And I think what for me is the most exciting is really some of the new features. I mean, these are game changing features that we're introducing into the product. For example, this power unit basically that you've got on wheels being able to be a backup generator for our customers at their homes, in a power outage or, you know, even on the go as a backup generator on wheels, whether it's tailgating, construction sites or, you know, camping sites. So just a lot of really great excitement in terms of those features.

And even the mega power trunk, this new space that the customer --- the truck customer particularly has never had. Being able to put two full sets of golf clubs in there, 400 pounds of whatever it is that you might want to put in there. Just a lot of excitement.

I think those two are some of the -- my favorite as well as just the performance. I mean, this is the fastest truck. Zero to 60 in mid four seconds. And, I think, President Biden said it best, this sucker's quick.

SMERCONISH: Right. I remember watching him. I think he was surprised when he hit the gas. Hey, a final dopey question. I don't know how this works. So when they start rolling off the line, this week who gets VIN number 1, 2, 3, 4, 5? There must be some historic precedent for that.

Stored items
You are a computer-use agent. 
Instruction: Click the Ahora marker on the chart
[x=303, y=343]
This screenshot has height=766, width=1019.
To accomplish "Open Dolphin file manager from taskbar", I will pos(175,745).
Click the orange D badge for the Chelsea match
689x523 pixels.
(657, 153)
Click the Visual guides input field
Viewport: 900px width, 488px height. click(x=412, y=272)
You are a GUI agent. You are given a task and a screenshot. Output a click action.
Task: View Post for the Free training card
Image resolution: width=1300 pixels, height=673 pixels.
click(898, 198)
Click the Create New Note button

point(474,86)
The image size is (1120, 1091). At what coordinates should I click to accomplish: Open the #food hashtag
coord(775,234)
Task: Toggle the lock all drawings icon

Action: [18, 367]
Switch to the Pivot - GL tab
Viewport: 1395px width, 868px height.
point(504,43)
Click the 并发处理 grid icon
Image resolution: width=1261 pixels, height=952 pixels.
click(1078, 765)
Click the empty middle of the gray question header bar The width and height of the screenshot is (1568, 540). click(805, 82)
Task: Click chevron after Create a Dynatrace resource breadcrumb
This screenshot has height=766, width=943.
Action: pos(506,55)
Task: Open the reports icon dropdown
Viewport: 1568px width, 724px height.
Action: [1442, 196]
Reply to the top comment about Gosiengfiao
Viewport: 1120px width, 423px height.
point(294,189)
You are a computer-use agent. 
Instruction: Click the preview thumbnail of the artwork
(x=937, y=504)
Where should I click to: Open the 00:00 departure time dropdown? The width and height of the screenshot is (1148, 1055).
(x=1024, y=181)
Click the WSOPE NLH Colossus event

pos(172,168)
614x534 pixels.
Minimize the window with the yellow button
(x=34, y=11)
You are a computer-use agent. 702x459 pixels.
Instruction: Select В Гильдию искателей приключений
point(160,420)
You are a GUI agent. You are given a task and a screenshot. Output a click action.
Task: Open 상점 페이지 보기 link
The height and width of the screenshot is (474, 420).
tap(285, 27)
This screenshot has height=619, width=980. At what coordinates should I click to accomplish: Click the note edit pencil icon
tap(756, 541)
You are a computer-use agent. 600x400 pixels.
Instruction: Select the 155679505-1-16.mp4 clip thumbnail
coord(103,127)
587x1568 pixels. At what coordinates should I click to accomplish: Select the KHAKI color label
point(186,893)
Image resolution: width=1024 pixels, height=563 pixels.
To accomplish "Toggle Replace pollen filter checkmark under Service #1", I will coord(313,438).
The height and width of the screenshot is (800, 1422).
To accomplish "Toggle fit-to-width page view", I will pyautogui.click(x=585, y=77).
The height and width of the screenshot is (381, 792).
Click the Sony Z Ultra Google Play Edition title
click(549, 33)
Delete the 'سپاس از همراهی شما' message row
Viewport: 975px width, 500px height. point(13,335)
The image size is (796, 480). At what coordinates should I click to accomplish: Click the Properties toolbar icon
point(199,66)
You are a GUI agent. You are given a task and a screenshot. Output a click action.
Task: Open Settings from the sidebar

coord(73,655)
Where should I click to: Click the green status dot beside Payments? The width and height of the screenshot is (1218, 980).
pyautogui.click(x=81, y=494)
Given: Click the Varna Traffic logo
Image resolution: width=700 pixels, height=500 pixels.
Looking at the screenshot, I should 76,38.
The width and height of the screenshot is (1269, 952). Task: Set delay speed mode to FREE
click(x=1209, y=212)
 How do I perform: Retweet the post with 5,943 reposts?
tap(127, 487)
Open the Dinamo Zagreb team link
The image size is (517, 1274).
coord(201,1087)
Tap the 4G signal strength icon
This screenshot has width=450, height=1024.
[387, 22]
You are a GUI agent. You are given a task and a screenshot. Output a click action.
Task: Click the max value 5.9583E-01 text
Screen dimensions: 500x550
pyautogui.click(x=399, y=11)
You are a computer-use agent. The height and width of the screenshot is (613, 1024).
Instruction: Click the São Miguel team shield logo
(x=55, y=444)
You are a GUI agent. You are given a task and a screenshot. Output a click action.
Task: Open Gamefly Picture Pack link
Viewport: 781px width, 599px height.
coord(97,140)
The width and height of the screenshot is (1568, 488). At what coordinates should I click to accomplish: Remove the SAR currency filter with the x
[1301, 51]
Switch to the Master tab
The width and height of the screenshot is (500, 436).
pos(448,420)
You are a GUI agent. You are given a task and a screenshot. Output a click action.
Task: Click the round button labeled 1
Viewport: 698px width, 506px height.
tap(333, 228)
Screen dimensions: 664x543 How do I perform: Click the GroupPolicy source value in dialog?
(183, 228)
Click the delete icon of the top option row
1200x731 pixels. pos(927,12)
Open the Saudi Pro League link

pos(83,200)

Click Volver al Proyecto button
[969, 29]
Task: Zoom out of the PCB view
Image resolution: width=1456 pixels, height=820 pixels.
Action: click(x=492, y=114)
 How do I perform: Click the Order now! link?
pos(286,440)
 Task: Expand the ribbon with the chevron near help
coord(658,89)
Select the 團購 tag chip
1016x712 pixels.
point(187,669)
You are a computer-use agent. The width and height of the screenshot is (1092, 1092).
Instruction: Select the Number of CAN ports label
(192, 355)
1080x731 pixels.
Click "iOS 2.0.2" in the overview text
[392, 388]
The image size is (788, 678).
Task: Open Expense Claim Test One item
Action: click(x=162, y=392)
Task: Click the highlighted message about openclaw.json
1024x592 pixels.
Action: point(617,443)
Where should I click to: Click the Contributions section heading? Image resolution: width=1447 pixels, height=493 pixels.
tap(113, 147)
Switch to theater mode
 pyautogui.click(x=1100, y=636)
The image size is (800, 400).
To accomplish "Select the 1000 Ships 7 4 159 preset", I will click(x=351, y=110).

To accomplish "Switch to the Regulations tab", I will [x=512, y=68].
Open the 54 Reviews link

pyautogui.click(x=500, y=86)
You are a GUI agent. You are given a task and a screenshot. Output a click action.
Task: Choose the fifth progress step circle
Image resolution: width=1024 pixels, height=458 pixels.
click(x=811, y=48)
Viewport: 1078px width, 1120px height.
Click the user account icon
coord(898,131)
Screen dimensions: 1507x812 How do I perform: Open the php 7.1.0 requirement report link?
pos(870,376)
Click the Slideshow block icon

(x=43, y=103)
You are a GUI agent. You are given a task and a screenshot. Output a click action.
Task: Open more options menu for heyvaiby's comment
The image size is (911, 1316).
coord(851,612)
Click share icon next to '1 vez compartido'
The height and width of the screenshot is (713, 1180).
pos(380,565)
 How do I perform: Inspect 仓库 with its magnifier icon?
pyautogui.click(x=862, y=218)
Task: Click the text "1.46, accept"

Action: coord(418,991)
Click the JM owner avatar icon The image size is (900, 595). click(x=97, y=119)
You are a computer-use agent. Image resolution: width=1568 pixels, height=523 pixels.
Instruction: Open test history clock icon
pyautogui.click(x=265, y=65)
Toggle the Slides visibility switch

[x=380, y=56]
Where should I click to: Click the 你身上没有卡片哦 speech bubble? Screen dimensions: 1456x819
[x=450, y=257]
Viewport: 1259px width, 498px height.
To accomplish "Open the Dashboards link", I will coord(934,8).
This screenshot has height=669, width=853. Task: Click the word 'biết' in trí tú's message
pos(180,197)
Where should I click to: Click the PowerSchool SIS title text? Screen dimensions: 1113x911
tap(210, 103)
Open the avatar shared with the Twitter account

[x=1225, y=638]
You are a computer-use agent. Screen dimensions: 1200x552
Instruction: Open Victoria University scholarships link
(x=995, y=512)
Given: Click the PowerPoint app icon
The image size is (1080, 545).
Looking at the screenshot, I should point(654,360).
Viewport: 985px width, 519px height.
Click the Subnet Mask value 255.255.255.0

#### Exercise aim:
Please state how many full sets of golf clubs the interview transcript says fit in the mega power trunk. The lines are not needed for this task.

#### Written solution:
Two full sets of golf clubs.